Reviewed by Virginia Summey (University of North Carolina at Greensboro)
Published on H-CivWar (May, 2020)
Commissioned by G. David Schieffler (Crowder College)
It has been twelve years since Charles Postel published his seminal book on the Populist movement of the 1890s, The Populist Vision. In his latest book, Equality: An American Dilemma, 1866-1896, Postel backs up a generation and visits some of the of forerunners of the Populists, attempting to untie the Gordian knot of equal rights issues in the thirty years following the Civil War. He frames this period as one in which Americans not only sought out the best course for reunification of the nation, but also explored and pushed the boundaries of the meaning of equality. Arguing that equality for some came at the expense of African Americans and other minorities, he highlights three organizations—the Grange, the Women’s Christian Temperance Union (WCTU), and the Knights of Labor—to show how these goals at times overlapped and at other times fell short of their egalitarian rhetoric.
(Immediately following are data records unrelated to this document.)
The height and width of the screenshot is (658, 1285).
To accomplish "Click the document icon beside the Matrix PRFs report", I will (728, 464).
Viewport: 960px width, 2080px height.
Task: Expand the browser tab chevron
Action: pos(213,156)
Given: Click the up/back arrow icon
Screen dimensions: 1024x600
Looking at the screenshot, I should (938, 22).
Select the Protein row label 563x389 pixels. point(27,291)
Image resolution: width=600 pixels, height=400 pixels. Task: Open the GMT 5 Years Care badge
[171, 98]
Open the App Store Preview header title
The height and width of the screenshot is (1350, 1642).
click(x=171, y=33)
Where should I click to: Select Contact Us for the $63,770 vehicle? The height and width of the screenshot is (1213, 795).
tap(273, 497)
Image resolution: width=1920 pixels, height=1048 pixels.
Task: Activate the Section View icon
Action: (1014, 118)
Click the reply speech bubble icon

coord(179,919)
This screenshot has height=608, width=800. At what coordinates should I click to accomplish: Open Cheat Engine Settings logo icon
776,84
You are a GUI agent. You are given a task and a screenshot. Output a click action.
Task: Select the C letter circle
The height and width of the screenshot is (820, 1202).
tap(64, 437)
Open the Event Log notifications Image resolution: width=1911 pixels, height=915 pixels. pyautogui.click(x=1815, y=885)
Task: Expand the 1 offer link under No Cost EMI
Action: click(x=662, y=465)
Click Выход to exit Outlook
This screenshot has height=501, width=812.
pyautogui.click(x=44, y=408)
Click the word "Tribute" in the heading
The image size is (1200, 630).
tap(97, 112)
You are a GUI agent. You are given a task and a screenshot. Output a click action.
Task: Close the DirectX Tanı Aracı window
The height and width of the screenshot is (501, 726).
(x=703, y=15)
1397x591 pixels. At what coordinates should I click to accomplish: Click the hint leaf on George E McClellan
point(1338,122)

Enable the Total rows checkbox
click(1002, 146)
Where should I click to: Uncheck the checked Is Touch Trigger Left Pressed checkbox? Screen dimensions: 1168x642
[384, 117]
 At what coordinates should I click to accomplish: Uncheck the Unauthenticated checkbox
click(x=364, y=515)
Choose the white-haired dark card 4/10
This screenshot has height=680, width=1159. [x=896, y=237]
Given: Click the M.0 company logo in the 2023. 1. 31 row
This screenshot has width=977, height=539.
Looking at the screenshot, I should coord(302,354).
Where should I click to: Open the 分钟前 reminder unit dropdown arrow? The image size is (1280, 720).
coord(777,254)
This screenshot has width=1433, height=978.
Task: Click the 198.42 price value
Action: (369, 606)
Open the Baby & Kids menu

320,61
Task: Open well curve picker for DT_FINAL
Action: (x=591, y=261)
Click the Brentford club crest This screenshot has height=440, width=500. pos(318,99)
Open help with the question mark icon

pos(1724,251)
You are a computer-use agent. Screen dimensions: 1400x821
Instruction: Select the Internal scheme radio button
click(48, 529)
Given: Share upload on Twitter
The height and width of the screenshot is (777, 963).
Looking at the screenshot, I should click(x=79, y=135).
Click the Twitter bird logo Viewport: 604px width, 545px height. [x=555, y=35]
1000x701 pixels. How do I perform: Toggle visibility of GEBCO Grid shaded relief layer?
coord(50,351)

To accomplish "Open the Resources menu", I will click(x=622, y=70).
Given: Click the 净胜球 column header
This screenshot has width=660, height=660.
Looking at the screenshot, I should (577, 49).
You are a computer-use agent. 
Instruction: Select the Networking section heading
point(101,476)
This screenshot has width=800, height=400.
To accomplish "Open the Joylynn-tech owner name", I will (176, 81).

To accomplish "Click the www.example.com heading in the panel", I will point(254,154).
Much like the Populists of Postel’s previous book, whose “commitment to biracial cooperation was more rhetorical than substantive,” all of these organizations, while promoting different causes, collaborated under shared interests and constituencies and helped determine who would (and would not) be the beneficiaries to new claims of equality in the post-Civil War era.[1]
While the Civil War destroyed slavery, the subsequent Reconstruction era navigated new terrain as emancipation and unification brought new questions regarding the human condition in America. Evolving meanings of equality created new interest groups to stake their claims. Within the Grange, farmers sought commercial equality in the face of monopolists. For the WCTU, gender equality was paramount in order to protect vulnerable family members from intemperate men. And for the Knights of Labor, equality meant recognizing the “industrial and moral” worth of wage earners (p. 175). Initially, each group was also nominally committed to racial equality. So while each group started with laudable goals, ultimately equality for these social movements came at the expense of equality for freed slaves and immigrants. For the Grange, that meant advocating for the rights of the southern planter; for the WCTU, adopting “Redemption Feminists” who promoted women’s rights while defending the lynching of black men; and for the Knights of Labor, it meant resisting social equality and black assemblies of the Knights being met with violence (p. 148).
Postel also explains how the three organizations borrowed from and cooperated with each other to achieve their goals. The Knights of Labor structured their organization as an expansive version of the Grange, finding allure in the secrecy, ceremony, and white brotherhood of the Freemasons. Yet the Grange promoted equal women’s rights, as did the WCTU. The WCTU and the labor movement also found a natural alliance, as workers who drank were a danger to themselves, their fellow workers, and their families. The three groups also initially attempted to remain politically nonpartisan, but eventually acquiesced to the rising conservative political forces that witnessed the end of Reconstruction and the increasing white supremacist rhetoric of the South.
One of the major issues of the period was how to reunite a fractured country. The Grange, WCTU, and Knights all promoted sectional reconciliation, recognizing that southern support was necessary to achieve their organization goals. Oliver Kelley, Frances Willard, and Terence Powderly all embarked on tours of the former Confederate states in their capacity as organizational leaders. In each case they emerged from the South convinced, having received a heaping dose of Southern charm, that the Civil War was ultimately an “unfortunate misunderstanding” (p. 246). New alliances with the white elite of the South helped grow the power and prestige of each organizational leader, but also required them to abandon any commitment they had to black equality.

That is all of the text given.